▶ [Brief]: Every line of the entries below that carries the string "computer" should be copied.

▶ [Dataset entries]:

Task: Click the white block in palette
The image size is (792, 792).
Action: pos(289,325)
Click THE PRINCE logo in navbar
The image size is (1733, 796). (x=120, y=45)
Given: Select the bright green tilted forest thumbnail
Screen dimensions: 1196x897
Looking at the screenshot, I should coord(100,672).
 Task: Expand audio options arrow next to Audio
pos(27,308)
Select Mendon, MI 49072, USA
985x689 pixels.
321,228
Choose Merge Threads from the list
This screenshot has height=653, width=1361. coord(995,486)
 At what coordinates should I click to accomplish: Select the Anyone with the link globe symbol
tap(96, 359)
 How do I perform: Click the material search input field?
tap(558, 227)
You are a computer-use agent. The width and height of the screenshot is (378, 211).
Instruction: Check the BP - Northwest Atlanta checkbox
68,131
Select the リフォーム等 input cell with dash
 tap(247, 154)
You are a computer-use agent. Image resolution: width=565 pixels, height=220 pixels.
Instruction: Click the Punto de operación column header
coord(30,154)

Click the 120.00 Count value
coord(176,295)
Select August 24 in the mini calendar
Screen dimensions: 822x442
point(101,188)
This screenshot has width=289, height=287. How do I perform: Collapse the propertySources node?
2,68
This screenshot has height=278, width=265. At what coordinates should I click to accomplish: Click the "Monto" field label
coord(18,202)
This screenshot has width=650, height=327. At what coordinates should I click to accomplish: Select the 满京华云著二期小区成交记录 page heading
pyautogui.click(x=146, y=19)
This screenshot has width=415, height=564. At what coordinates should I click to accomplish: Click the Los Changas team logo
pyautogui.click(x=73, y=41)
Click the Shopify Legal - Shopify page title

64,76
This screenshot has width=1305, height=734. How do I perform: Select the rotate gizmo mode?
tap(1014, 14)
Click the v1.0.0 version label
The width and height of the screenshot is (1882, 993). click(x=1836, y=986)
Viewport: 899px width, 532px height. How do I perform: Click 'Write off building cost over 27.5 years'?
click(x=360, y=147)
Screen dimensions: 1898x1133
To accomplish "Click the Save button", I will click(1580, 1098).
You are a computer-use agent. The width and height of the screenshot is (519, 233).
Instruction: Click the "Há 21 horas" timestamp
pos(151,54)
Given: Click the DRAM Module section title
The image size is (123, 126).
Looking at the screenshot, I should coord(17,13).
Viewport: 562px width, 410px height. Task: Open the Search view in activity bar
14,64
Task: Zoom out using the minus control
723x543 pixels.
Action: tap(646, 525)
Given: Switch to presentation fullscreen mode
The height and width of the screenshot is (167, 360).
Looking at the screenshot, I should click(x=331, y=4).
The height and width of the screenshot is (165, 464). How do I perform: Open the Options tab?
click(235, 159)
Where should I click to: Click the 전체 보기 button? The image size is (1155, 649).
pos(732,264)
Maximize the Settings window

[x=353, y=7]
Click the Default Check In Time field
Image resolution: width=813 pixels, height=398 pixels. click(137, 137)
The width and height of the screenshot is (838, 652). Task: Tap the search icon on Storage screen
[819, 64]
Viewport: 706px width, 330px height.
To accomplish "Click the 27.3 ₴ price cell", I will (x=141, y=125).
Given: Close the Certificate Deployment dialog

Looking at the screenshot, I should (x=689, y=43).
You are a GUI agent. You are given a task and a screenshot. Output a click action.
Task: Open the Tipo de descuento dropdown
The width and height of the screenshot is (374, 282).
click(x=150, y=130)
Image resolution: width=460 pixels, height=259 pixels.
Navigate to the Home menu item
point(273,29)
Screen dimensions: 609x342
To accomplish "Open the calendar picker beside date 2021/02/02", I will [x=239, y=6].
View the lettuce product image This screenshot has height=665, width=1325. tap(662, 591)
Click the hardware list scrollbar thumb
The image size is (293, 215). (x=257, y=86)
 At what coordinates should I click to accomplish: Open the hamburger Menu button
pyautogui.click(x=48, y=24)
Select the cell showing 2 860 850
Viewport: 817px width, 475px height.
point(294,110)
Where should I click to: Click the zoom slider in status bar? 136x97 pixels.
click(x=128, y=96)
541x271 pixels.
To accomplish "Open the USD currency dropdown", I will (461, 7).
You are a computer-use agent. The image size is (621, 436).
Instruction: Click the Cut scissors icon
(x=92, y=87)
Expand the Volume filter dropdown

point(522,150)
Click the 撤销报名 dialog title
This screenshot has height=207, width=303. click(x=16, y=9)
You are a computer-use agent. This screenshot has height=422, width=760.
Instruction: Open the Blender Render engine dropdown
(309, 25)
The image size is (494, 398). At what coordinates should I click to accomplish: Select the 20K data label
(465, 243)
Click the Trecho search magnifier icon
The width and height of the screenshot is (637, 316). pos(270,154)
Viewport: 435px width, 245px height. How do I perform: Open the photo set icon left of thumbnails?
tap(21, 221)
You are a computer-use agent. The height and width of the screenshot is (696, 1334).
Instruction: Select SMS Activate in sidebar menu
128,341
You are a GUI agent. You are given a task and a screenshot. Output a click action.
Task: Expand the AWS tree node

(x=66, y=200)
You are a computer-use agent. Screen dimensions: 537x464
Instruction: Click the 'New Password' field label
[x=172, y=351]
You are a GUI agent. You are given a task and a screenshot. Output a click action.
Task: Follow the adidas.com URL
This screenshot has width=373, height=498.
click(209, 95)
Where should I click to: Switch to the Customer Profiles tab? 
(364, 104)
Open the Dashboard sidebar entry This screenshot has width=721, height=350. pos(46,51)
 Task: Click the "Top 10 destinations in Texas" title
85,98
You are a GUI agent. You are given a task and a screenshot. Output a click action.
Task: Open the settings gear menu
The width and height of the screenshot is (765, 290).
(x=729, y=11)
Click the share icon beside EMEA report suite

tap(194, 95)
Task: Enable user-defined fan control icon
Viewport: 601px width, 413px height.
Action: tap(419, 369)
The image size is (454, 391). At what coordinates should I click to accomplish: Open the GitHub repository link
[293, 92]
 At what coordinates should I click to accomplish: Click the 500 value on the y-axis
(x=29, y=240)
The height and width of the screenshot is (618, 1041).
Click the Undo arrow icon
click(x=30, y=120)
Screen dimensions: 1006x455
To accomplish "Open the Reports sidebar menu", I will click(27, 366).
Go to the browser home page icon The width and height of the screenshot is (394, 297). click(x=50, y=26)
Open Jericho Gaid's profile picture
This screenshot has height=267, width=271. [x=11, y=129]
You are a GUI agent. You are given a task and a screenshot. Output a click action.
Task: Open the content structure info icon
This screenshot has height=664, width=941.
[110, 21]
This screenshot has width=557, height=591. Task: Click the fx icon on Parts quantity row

▶ [Answer to the problem]:
You are a computer-use agent. The width and height of the screenshot is (378, 211).
You are a computer-use agent. Image resolution: width=565 pixels, height=220 pixels.
You are a computer-use agent. The width and height of the screenshot is (519, 233).
You are a computer-use agent. The image size is (621, 436).
You are a computer-use agent. This screenshot has height=422, width=760.
You are a computer-use agent. The height and width of the screenshot is (696, 1334).
You are a computer-use agent. Screen dimensions: 537x464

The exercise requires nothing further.